[Dataset items]
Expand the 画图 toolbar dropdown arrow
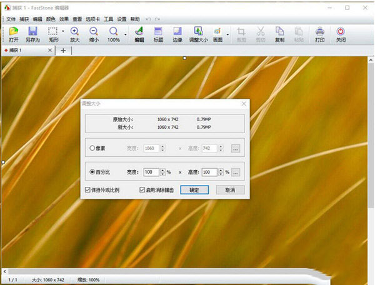Screen dimensions: 375x285 (x=228, y=32)
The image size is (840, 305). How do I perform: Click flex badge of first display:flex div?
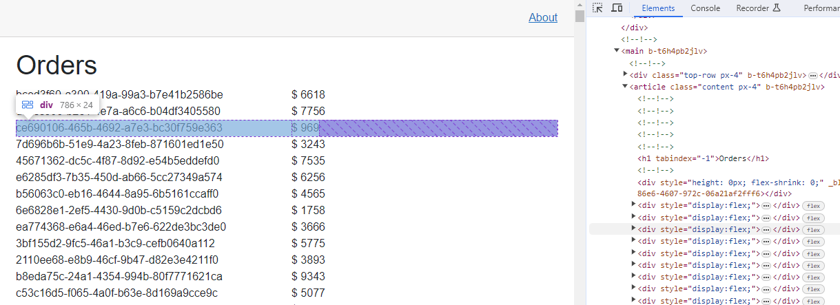tap(813, 205)
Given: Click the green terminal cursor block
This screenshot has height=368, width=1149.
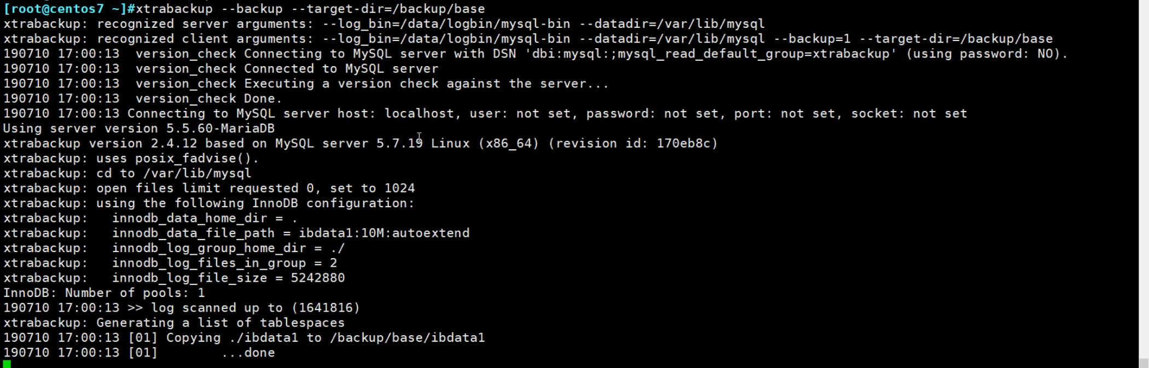Looking at the screenshot, I should pyautogui.click(x=7, y=364).
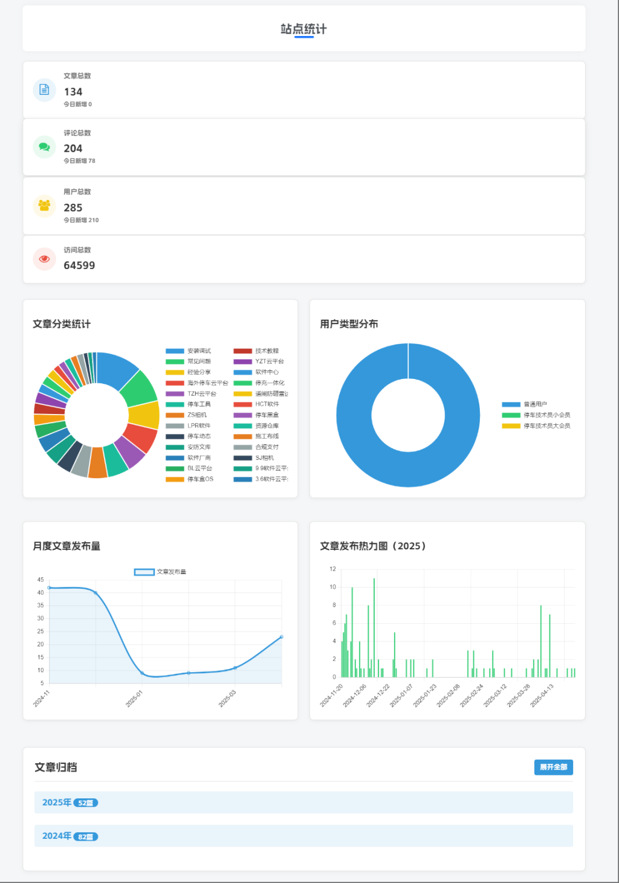Image resolution: width=619 pixels, height=883 pixels.
Task: Click the 52篇 badge beside 2025年
Action: (86, 803)
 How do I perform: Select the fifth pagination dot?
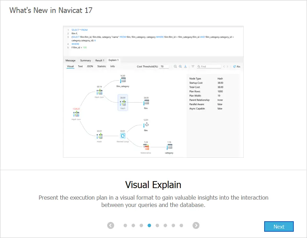[x=157, y=225]
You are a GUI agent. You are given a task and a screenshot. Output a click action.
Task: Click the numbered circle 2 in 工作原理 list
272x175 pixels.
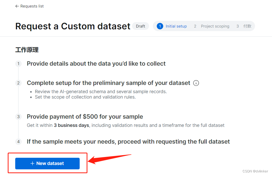tap(18, 83)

EXERCISE | Write out, word for word, the lines from the start of the data through the one holding "You are a GUI". Omit pictures.

EXERCISE ANSWER |
Expand the 画图 toolbar dropdown arrow
Screen dimensions: 375x285 (x=228, y=32)
The image size is (840, 305). How do I perform: Click flex badge of first display:flex div?
tap(813, 205)
Given: Click the green terminal cursor block
This screenshot has height=368, width=1149.
Looking at the screenshot, I should pyautogui.click(x=7, y=364).
Image resolution: width=619 pixels, height=883 pixels.
Task: Click the 52篇 badge beside 2025年
Action: (86, 803)
 How do I perform: Select the fifth pagination dot?
[x=157, y=225]
You are a GUI agent. You are given a task and a screenshot. Output a click action.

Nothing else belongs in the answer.